- [INSTRUCTIONS TO FOLLOW]
State only how many lines below include the string "agent".
━━━━━━
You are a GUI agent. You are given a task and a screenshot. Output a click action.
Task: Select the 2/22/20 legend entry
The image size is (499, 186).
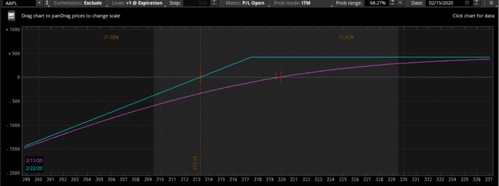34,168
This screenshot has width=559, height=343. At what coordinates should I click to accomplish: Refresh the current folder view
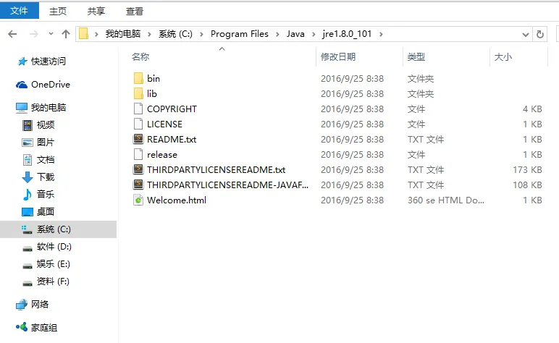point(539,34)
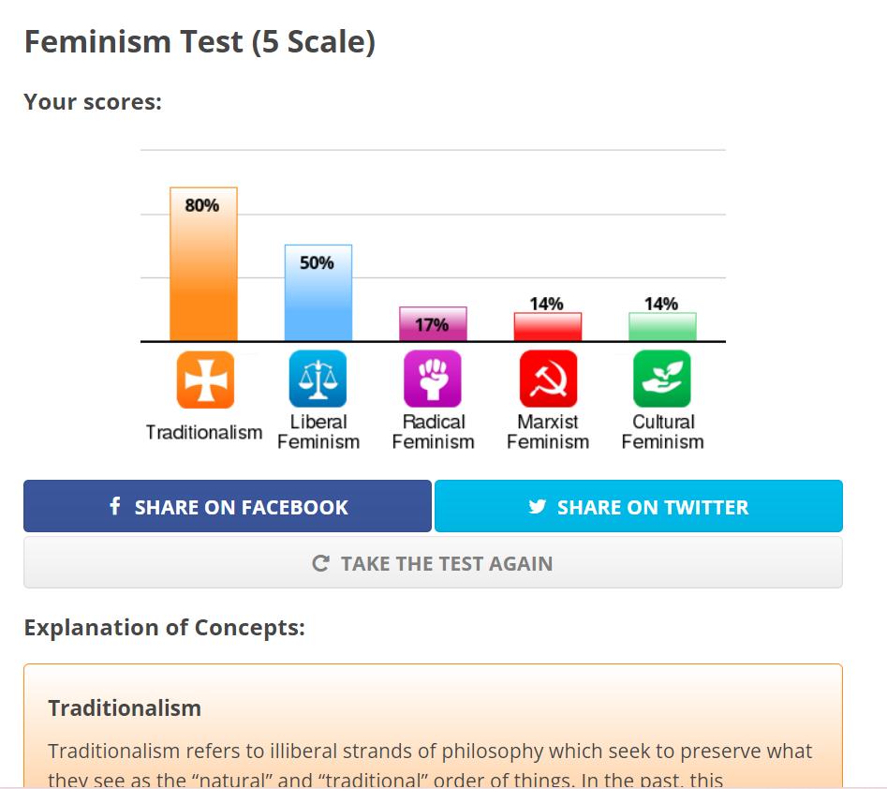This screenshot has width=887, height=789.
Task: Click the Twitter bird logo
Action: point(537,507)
━━━━━━
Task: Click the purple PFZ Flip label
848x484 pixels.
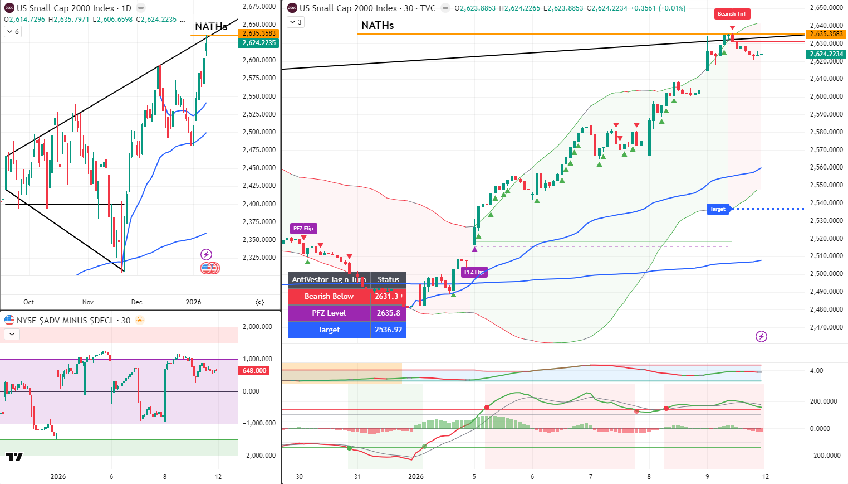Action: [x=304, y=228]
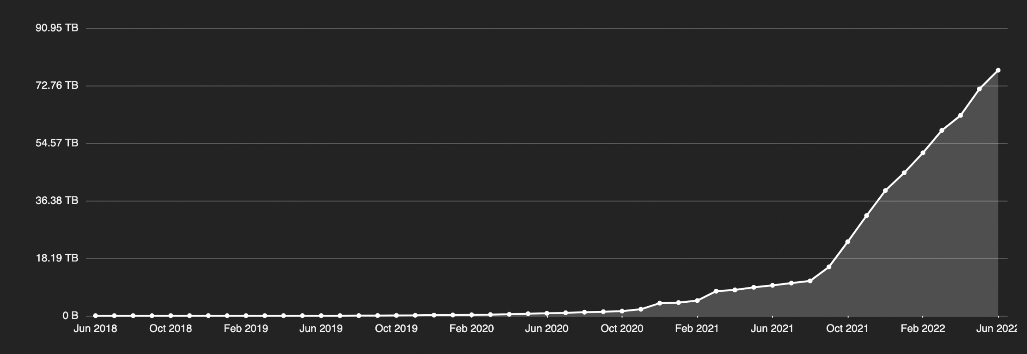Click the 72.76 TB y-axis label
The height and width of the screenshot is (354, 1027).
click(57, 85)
━━━━━━
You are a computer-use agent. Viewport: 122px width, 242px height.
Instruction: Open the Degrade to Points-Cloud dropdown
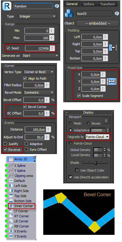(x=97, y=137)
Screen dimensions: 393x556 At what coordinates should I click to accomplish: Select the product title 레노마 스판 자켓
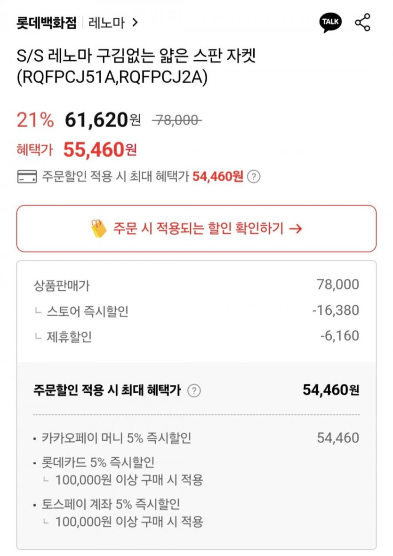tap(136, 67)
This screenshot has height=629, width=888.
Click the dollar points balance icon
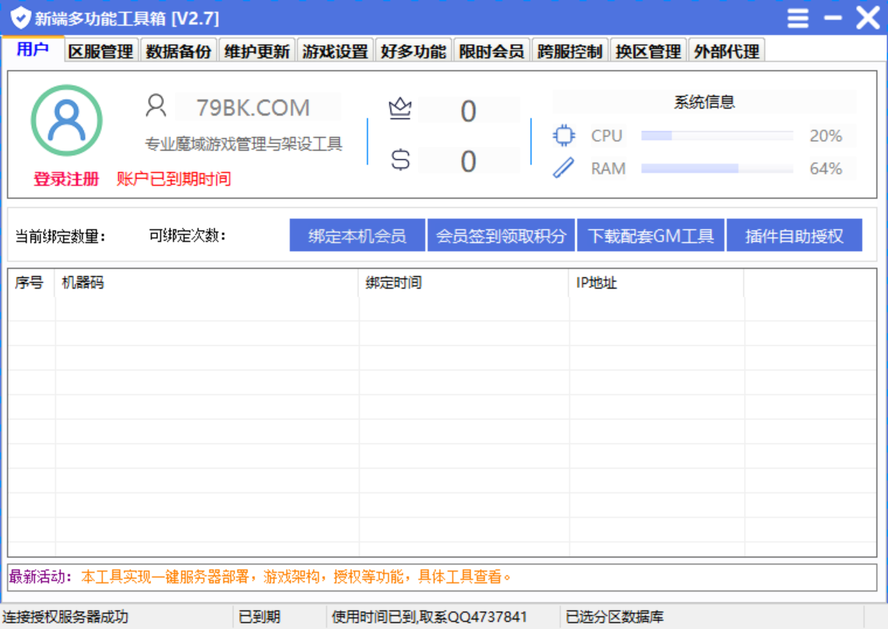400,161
━━━━━━
- [SOLUTION TO THIS PROBLEM]
2